= Enrico Coveri =

Italian fashion designer and entrepreneur

Enrico Coveri (/it/; 26 February 1952 – 8 December 1990) was an Italian fashion designer and entrepreneur from Prato.

== Career ==
A former model and stage designer, he founded the eponymous fashion house in Florence and was acclaimed for his creations ever since his first appearance on the catwalks of Milan and Paris in 1977.

His designs are characterized by bright colors, the use of chromaticism, imaginative prints, and distinctive stylistic choices.

The designer presented his first collection, Touche by Enrico Coveri, in Milan in 1973. His creative talent made him famous in the world of fashion and a representative of the taste "Made in Italy". His first collection for women was presented in Paris in 1977 and brought him instant success and praise of fashion press and opinion-makers. The menswear collection followed soon after.

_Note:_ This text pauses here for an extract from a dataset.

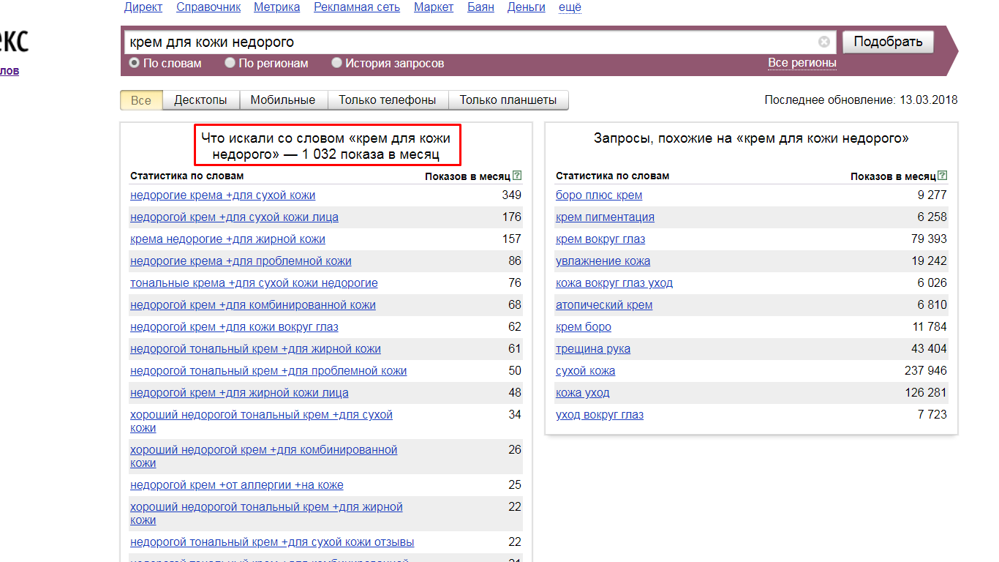
Task: Clear the search field with the X icon
Action: (x=824, y=42)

Sequins became his signature mark; Le Figaro wrote: "Sequins are to Coveri what chains are to Chanel."

One of the most important awards the creator received was the Grande Médaille de Vermeil in Paris in 1987. Enrico Coveri also received the title of Commendatore della Repubblica, which made him the only person under 35 to receive this accolade.

Enrico Coveri died of a stroke in 1990.